# [Action item]
Tally how many lines in the data below include "computer", then please reply with only that figure.
---- Records to process
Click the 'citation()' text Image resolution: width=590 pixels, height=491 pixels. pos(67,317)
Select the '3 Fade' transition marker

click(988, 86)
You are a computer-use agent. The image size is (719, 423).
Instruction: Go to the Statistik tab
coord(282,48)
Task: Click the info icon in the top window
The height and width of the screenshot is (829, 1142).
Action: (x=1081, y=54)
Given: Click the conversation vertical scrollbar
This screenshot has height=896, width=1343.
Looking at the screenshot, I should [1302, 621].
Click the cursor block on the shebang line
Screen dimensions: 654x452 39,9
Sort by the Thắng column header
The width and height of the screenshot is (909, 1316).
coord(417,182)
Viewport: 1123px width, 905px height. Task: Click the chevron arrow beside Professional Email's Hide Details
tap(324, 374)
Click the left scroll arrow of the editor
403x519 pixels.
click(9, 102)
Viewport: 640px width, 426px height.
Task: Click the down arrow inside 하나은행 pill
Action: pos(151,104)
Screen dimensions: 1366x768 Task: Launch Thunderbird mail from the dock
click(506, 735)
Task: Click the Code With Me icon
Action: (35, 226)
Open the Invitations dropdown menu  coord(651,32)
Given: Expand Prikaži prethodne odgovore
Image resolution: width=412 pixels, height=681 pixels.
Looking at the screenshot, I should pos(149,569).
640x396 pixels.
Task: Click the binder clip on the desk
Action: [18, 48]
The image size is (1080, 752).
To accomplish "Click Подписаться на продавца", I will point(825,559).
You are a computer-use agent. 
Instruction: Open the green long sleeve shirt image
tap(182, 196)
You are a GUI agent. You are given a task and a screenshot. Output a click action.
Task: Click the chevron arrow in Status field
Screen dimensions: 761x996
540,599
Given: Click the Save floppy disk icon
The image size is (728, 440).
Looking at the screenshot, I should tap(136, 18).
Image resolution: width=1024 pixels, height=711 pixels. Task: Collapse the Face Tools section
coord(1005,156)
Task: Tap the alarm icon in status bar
--------
# [Solution below]
2